Text excerpt -
Katie Wright said that passenger was her son's girlfriend. Wright said her son called her as he was getting pulled over.
"All he did was have air fresheners in the car and they told him to get out of the car," Wright said. During the call, she said she heard scuffling and then someone saying "Daunte, don't run" before the call ended. When she called back, her son's girlfriend answered and said he'd had been shot.
Demonstrators gathered shortly after the shooting and crash, with some jumping on top of police cars and confronting officers. Marchers also descended upon the Brooklyn Center police department building, where rocks and other objects were thrown at officers, Minnesota Department of Public Safety commissioner John Harrington said at a news conference. The protesters had largely dispersed by 1:15 a.m. Monday, he said.
About 20 businesses had been broken into at the city's Shingle Creek shopping center, Harrington said. Law enforcement agencies were coordinating to tame the unrest, he said, and the National Guard was activated.
Brooklyn Center Mayor Mike Elliott announced a curfew in the city that expired at 6 a.m. Monday. In a tweet he said, "We want to make sure everyone is safe. Please be safe and please go home."
Police said Brooklyn Center officers wear body-worn cameras and they also believe dash cameras were activated during the incident. The department said it has asked the Bureau of Criminal Apprehension to investigate.
The trial of Derek Chauvin, the former Minneapolis officer charged in Floyd's death, was slated to continue Monday. Floyd, a Black man, died May 25 after Chauvin, who is white, pressed his knee against Floyd's neck. Prosecutors say Floyd was pinned for 9 minutes, 29 seconds.

What you need to do -
1 - Decide whether each statement agrees with the Brooklyn Center news excerpt, and answer yes or no with the deciding words quoted from it: (a) The mayor's curfew expired at 6 a.m. Monday. (b) About 50 businesses were broken into at the Shingle Creek shopping center. (c) The police department asked the FBI to investigate.
2 - According to the Brooklyn Center news excerpt, by what time had the protesters largely dispersed?
3 - Carry on the Brooklyn Center news excerpt, starting after its last sentence.
The listing that comes after this Brooklyn Center news excerpt is separate material.

Material provided -
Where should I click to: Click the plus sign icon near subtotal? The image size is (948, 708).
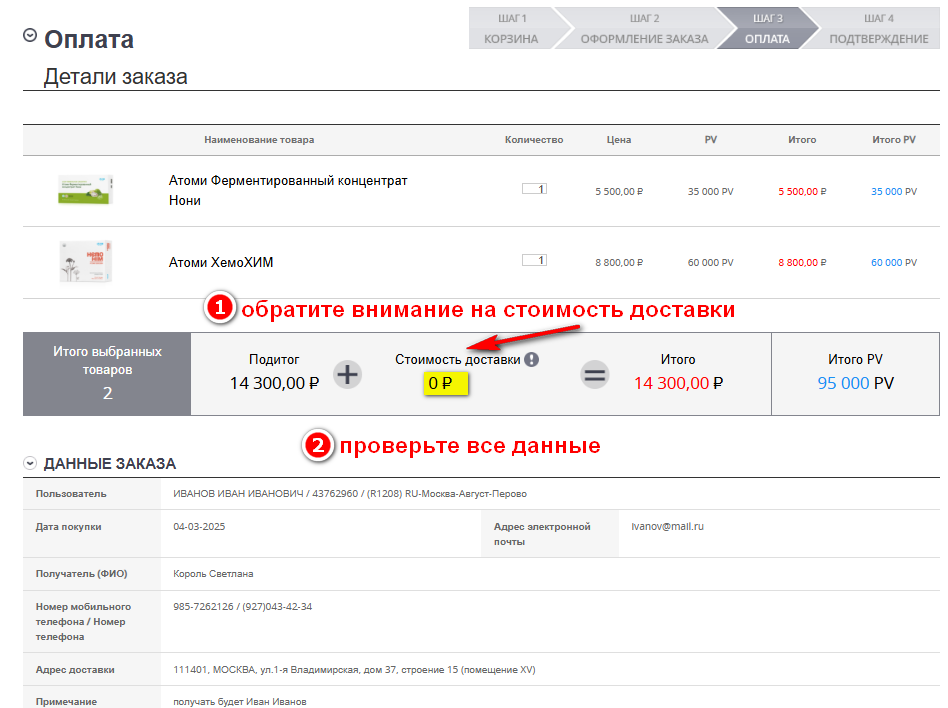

Per-task outputs -
1 -
(a) Yes: "announced a curfew in the city that expired at 6 a.m. Monday"
(b) No: "About 20 businesses had been broken into at the city's Shingle Creek shopping center"
(c) No: "it has asked the Bureau of Criminal Apprehension to investigate"

2 - By 1:15 a.m. Monday.

3 -
Harrington said more National Guard members and state law enforcement personnel would be deployed around the Twin Cities and in Brooklyn Center in addition to personnel already in place for Chauvin's trial at the Hennepin County courthouse in Minneapolis.
There was no visible increase in the already high security presence on Monday morning outside the courthouse, which was fortified ahead of Chauvin's trial with tall fencing topped with barbed wire, coils of razor wire between the fences and concrete barriers. National Guard troops with military vehicles, sheriff's deputies and county security guards continued to stand watch.
Meanwhile, all Brooklyn Center students will be instructed online Monday because school buildings will be closed, Brooklyn Center Community Schools Superintendent Carly Baker said in a statement.
"We are focused on taking steps in the moment. I haven't entirely processed the tragedy that took place in our community and I'm prioritizing the safety and wellbeing of our students, families, staff members and community members," Baker said. "We know our community experienced trauma and we need the time and space to process."